More than 100 died or were injured in a Taliban attack on an Afghan army base near the northern city of Mazar-i-Sharif on Friday.
It's the deadliest attack of its kind on an Afghan base.
President Ashraf Ghani said the assault was contrary to all human values and Islamic teachings.
The attackers, dressed in Afghan army uniforms, tricked their way into the base and opened fire on soldiers eating and leaving a mosque after prayers.
The Taliban said in a statement they had carried out the attack, using suicide bombers to breach defences.
It said that the attack was retribution for the recent killing of several senior Taliban leaders in northern Afghanistan.
At least 10 Taliban militants were killed in the fighting and one attacker was detained.

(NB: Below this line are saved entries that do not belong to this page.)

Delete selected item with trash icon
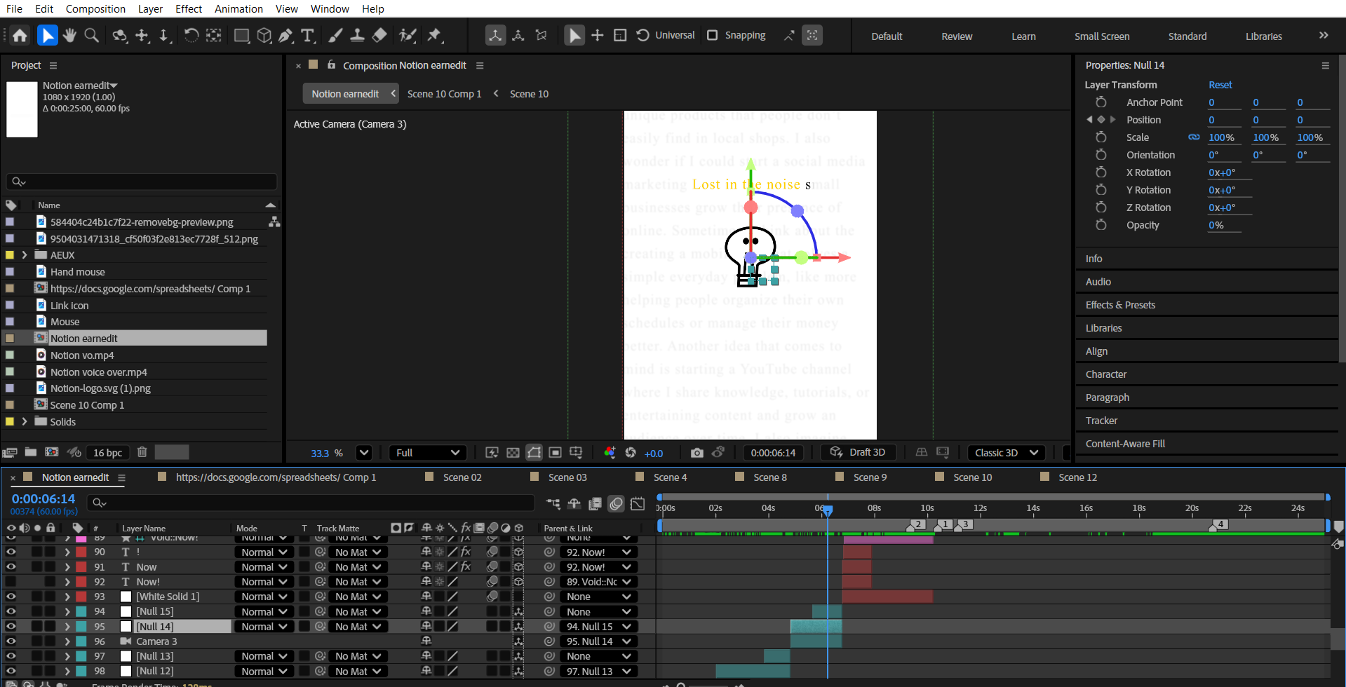1346x687 pixels. [142, 452]
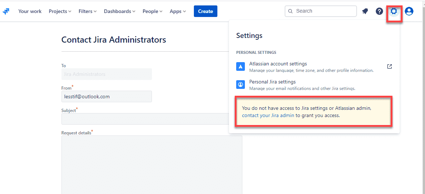Follow the contact your Jira admin link

click(268, 116)
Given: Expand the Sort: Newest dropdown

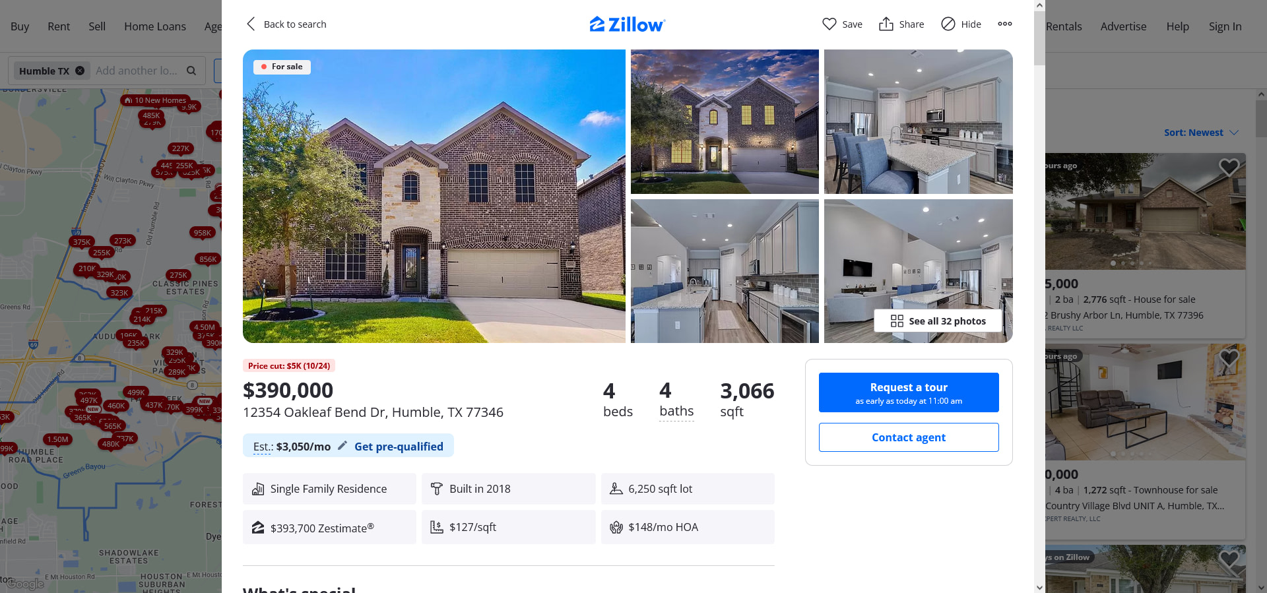Looking at the screenshot, I should [x=1201, y=133].
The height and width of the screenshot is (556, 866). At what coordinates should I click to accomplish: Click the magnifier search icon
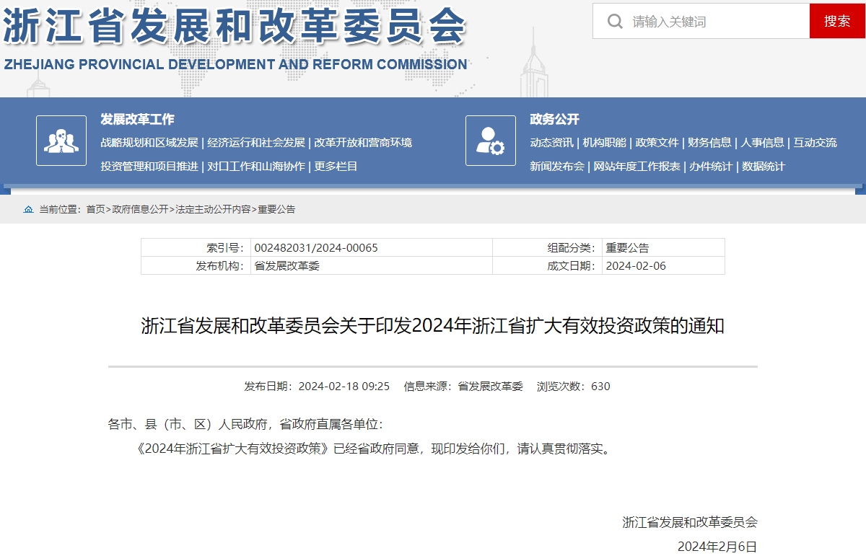614,21
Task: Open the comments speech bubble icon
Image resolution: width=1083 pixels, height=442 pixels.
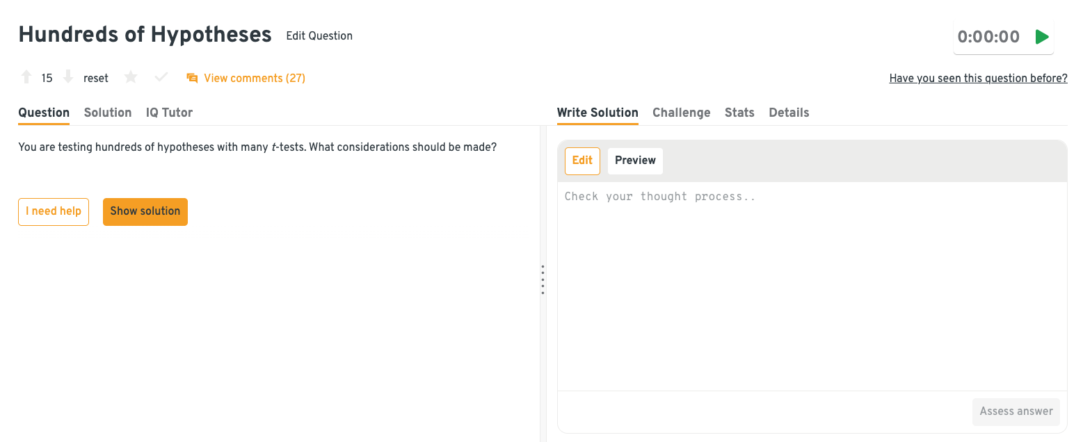Action: coord(192,78)
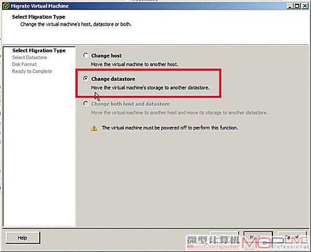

US military spokesman John Thomas described the attack as a "significant" strike, but he praised the Afghan commandos for bringing the "atrocity to an end".
The base at Mazar-e-Sharif is home to the Afghan National Army's 209th Corps, responsible for providing security to most of northern Afghanistan, including Kunduz province - which has seen heavy recent fighting.
Several German and other foreign soldiers are reported to be garrisoned there.
Last month about 50 people were reported to have died when militants believed to be from the group known as Islamic State targeted patients and staff at a military hospital in Kabul with guns, grenades and knives.
Also in March the Taliban said they had captured the crucial south Afghan district of Sangin after a year-long battle.